One of the several ways in which the newer maps are improved over the earlier ones is in the addition of submarine contours, with the same vertical intervals as those on the land, for quadrangles on the ocean and lake coasts. Thus the Cape San Martin quadrangle, California, shows the bold slopes of the Santa Lucia range, which descends to the Pacific with crowded 50-foot contour lines, to be adjoined by a gently inclined sea-floor plain with wide-spaced 50-foot contour lines across a breadth of from two to four miles off shore, before a moderate slope to deeper water begins. In strong contrast therewith, the Portsmouth quadrangle shows the sea bottom off the coast of New Hampshire and Maine to be almost as undulating as the land, although, perhaps because soundings are scattered, the texture of the submarine undulations is drawn in a coarser pattern than that of the terrestrial surface. The manifest reason for the contrast between these samples of Pacific and Atlantic borders is that the shallow sea bottom along the California coast has been uninterruptedly subjected to normal marine agencies -waves and currents-by which land-derived detritus is smoothly distributed; while the sea bottom near the New England coast has been recently, as the earth counts time, subjected to glaciation.
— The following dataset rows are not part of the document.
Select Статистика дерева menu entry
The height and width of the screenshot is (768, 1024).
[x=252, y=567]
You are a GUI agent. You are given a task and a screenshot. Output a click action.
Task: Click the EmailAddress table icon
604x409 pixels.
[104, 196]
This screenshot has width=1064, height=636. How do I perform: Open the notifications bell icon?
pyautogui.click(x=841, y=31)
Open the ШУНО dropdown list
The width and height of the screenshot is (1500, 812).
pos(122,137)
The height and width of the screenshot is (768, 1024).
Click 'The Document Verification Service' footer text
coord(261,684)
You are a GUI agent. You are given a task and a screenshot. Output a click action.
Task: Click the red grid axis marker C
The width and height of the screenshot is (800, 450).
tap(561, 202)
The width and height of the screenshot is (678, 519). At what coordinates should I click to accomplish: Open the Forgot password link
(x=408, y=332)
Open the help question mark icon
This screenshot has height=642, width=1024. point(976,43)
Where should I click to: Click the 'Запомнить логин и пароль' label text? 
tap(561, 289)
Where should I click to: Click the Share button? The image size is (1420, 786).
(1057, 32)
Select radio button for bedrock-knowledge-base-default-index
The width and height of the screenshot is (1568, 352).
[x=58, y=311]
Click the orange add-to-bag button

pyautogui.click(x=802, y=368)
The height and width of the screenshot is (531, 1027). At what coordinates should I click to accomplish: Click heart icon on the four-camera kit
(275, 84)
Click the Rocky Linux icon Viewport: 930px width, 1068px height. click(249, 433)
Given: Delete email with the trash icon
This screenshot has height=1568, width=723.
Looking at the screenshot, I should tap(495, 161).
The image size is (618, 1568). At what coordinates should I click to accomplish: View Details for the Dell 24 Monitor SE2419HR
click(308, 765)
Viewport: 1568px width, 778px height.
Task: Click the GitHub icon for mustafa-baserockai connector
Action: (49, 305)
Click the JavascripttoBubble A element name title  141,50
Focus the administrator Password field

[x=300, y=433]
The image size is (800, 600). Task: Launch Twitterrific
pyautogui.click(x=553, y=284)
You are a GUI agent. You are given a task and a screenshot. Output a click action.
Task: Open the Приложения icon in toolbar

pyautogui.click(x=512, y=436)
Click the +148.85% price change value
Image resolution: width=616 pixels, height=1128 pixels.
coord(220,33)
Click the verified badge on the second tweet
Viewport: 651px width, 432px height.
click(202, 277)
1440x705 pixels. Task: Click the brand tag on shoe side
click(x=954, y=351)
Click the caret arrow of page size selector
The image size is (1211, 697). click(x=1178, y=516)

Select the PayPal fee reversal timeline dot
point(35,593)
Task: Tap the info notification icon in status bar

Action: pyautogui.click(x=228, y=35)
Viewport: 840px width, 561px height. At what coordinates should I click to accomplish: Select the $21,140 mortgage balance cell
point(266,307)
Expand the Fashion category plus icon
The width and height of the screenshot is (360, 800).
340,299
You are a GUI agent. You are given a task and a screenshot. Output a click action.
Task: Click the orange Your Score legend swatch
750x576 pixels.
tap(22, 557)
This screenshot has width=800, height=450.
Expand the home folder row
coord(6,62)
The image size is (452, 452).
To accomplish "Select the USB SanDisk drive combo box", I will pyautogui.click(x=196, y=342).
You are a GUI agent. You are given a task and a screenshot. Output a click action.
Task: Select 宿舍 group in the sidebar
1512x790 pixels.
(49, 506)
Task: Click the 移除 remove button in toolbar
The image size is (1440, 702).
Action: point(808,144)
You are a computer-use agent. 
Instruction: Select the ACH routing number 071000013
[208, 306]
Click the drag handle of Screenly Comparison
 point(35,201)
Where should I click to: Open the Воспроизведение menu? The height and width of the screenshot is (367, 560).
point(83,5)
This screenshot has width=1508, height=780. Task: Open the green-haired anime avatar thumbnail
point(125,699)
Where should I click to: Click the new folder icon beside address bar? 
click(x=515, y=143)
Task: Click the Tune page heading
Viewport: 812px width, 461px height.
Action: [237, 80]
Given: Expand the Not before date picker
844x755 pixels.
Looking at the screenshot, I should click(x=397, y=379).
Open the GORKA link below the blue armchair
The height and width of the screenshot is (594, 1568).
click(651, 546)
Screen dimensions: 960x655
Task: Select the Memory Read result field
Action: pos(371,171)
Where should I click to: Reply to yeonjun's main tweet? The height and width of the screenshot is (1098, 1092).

Another novelty on the recent maps is the addition of the numbers and subdivisions of the rectangles, over 900 in all, into which the whole country has been divided by the War Department. These rectangles measure one degree of latitude on the sides and one degree of longitude at the top and bottom; they are numbered from north to south in successive columns, beginning on the Pacific coast. Each rectangle is divided into north and south halves; and each half into four quarters (I, northwest; II, northeast; III, southwest; IV, southeast). Thus the Conejos, Colo., quadrangle of the Geological Survey nomenclature, on a scale of 1:96,000, is the 298-S-II & IV quadrangle of the War Department. When the scale is large, the numerical nomenclature is somewhat unhandy; thus the Firebaugh, Calif., quadrangle of the Survey on a scale of 1:31,680, is the 60-N-II-W/2-SW/4 quadrangle of the War Department.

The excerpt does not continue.